[Records contained in a dataset]
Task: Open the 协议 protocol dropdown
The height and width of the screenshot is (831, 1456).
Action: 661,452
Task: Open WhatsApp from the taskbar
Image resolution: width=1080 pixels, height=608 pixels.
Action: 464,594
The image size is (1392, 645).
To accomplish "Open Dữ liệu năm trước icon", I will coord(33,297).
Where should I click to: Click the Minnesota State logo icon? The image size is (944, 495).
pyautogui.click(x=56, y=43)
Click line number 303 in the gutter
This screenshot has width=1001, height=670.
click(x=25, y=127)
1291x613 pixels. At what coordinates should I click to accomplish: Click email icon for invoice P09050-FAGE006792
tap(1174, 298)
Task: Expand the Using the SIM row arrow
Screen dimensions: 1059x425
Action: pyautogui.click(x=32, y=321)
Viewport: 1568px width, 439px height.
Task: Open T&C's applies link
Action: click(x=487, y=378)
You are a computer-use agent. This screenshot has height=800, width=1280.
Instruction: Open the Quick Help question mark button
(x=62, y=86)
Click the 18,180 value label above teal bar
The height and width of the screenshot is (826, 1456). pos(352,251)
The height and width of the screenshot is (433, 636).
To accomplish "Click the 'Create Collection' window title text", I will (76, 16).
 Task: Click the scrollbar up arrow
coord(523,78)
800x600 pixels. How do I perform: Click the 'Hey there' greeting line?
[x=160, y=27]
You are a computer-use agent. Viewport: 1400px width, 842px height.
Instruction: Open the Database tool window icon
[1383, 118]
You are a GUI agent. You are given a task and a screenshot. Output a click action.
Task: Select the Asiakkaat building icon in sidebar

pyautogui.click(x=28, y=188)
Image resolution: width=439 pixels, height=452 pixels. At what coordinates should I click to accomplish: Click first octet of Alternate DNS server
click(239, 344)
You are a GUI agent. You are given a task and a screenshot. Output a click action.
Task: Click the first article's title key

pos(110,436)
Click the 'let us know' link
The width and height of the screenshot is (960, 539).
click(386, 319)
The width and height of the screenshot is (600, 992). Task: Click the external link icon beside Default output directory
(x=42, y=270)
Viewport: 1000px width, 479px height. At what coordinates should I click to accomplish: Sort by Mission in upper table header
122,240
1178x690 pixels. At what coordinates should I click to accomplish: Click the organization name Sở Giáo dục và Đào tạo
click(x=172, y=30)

● **WHAT TO DO**: Word for word, restate the lines above.

● **TASK SOLUTION**:
Task: Open the 协议 protocol dropdown
The height and width of the screenshot is (831, 1456).
Action: 661,452
Task: Open WhatsApp from the taskbar
Image resolution: width=1080 pixels, height=608 pixels.
Action: 464,594
The image size is (1392, 645).
To accomplish "Open Dữ liệu năm trước icon", I will coord(33,297).
Where should I click to: Click the Minnesota State logo icon? The image size is (944, 495).
pyautogui.click(x=56, y=43)
Click line number 303 in the gutter
This screenshot has width=1001, height=670.
click(x=25, y=127)
1291x613 pixels. At what coordinates should I click to accomplish: Click email icon for invoice P09050-FAGE006792
tap(1174, 298)
Task: Expand the Using the SIM row arrow
Screen dimensions: 1059x425
Action: pyautogui.click(x=32, y=321)
Viewport: 1568px width, 439px height.
Task: Open T&C's applies link
Action: click(x=487, y=378)
You are a computer-use agent. This screenshot has height=800, width=1280.
Instruction: Open the Quick Help question mark button
(x=62, y=86)
Click the 18,180 value label above teal bar
The height and width of the screenshot is (826, 1456). pos(352,251)
The height and width of the screenshot is (433, 636).
To accomplish "Click the 'Create Collection' window title text", I will (76, 16).
 Task: Click the scrollbar up arrow
coord(523,78)
800x600 pixels. How do I perform: Click the 'Hey there' greeting line?
[x=160, y=27]
You are a computer-use agent. Viewport: 1400px width, 842px height.
Instruction: Open the Database tool window icon
[1383, 118]
You are a GUI agent. You are given a task and a screenshot. Output a click action.
Task: Select the Asiakkaat building icon in sidebar

pyautogui.click(x=28, y=188)
Image resolution: width=439 pixels, height=452 pixels. At what coordinates should I click to accomplish: Click first octet of Alternate DNS server
click(239, 344)
You are a GUI agent. You are given a task and a screenshot. Output a click action.
Task: Click the first article's title key

pos(110,436)
Click the 'let us know' link
The width and height of the screenshot is (960, 539).
click(386, 319)
The width and height of the screenshot is (600, 992). Task: Click the external link icon beside Default output directory
(x=42, y=270)
Viewport: 1000px width, 479px height. At what coordinates should I click to accomplish: Sort by Mission in upper table header
122,240
1178x690 pixels. At what coordinates should I click to accomplish: Click the organization name Sở Giáo dục và Đào tạo
click(x=172, y=30)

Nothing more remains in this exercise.